# Create a RUMOUR for 2009¿. Come in and Enjoy!



## naveen_reloaded (Dec 6, 2008)

Hi all

Prev year we had similar thread *Create a RUMOUR for 2008¿. Come in and Enjoy!* which was a hit ( lol )
So this year we have the same thread for the year 2009
shall we ?

We all løvé rumors..dont we?

Here is your chance to create your own rumour for this new year 2009..
Be creative..lets see with what yöü come up with?

WARNING..

Dont take anything said in this thread very seriously...some can happen,some will never...thats what they call rumour..Isnt it? 


Here is mine..


3G going to get launched on jan 1 by bsnl 

SonyEricsson and nokia Unite to form NOSE ( NOkia +SonyEricsson ) LOL

MS to Open source W7 coz they arent sure they are programming a OS or a BIG Bug !!! 

Linux to start to work as shareware !!!

All Indians are requested not to come out of their homes till dec 09 due to safety reasons 

PS4 releasing on feb 30 2009 !!!

EA releases NFS BullockCart racer !! 

Digit to give thier mag for 10 Rs ( 4 DVD`s included ) LOL

Google to go open source on thier google search engine !!!

Airtel to launch free phone + sim card with 50 years vaildity ( talk about marketting trick !!! )

Whts your rumour list ??

Start your creativity !!!


----------



## mrintech (Dec 6, 2008)

naveen_reloaded is going to be new Chief Minister of Mumbai  He want to fight terrorism by Technology.

For this he is making mass use of Windows Vista Operating System, which is the best est and bug free OS till date


----------



## naveen_reloaded (Dec 6, 2008)

^^^ LOL 

and mrintech will be his IT minister LOL


----------



## mrintech (Dec 6, 2008)

Me making a Film *Bandar Bana Shitaan (Monkey became Evil)*.Though the film is under production, still here's a glimpse of the film.

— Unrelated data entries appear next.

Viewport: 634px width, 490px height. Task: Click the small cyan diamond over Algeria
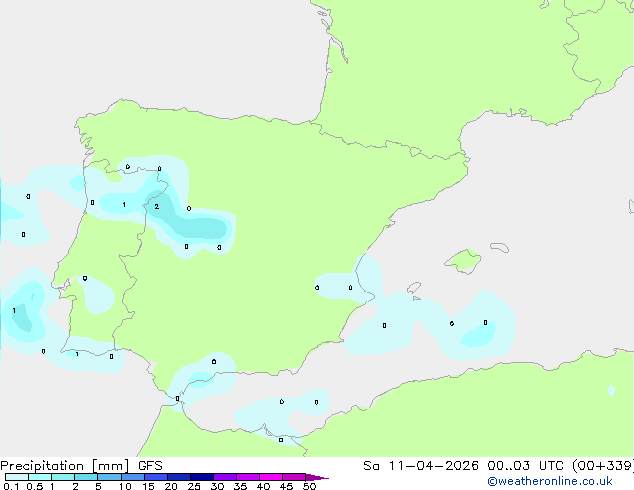click(x=611, y=391)
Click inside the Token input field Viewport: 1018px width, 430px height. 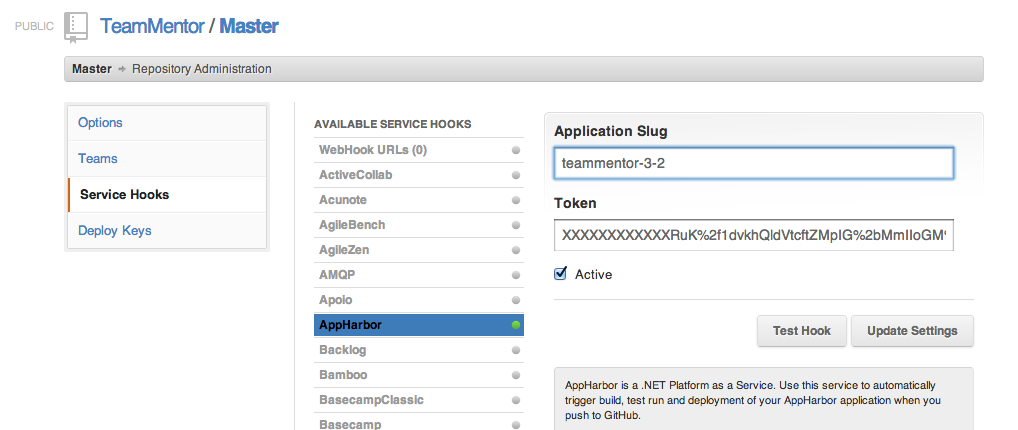click(x=753, y=235)
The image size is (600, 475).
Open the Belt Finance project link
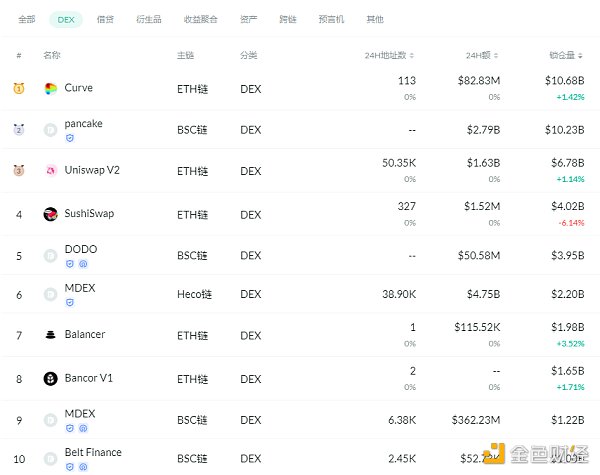click(93, 452)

*i109.photobucket.com/albums/n58/imu1987/pics/image001-1.gif

The Hero and Heroin are yet to be decided. If anyone right here are interested than please PM urgently. The payment will be 10/- per day and the film is expected to be completed in 1 Month.

The film is Z-Grade. So hurry up grab the opportunity now


----------



## BBThumbHealer (Dec 6, 2008)

In 2009 , mrintech turns to Mr. Intech


----------



## naveen_reloaded (Dec 6, 2008)

who is the music director for it ??

the trailer looks awesome... !!!

hope it doesnt get released on torrents....


----------



## mrintech (Dec 6, 2008)

Ram Gopal Verma 

Moreover this film will be exclusively featured on Torrents as it is protected by DRM


----------



## naveen_reloaded (Dec 6, 2008)

mrintech releases his film on torrent and becomes smash hit... Rumour no 13


----------



## trublu (Dec 6, 2008)

@mrintech, where did u get that pic from?


----------



## mrintech (Dec 6, 2008)

trublu said:


> @mrintech, where did u get that pic from?


It's part of my film dude 

*What made you say like that* 

*i36.tinypic.com/20hrl0m.jpg


----------



## Coool (Dec 6, 2008)

^^ ur soooo funny dude......

In 2009, sony ericsson releases their S60 phones at a price of 60 RS (starting price)....


----------



## mrintech (Dec 6, 2008)

*I am marrying this Girl* 

*i34.tinypic.com/90dsmv.png

*Party mein sab log aa jaana (All of you must come to the Reception Party)*


----------



## Count Dracula (Dec 6, 2008)

LUCY PINDER OMG HOT. Im coming to the party,gimme address.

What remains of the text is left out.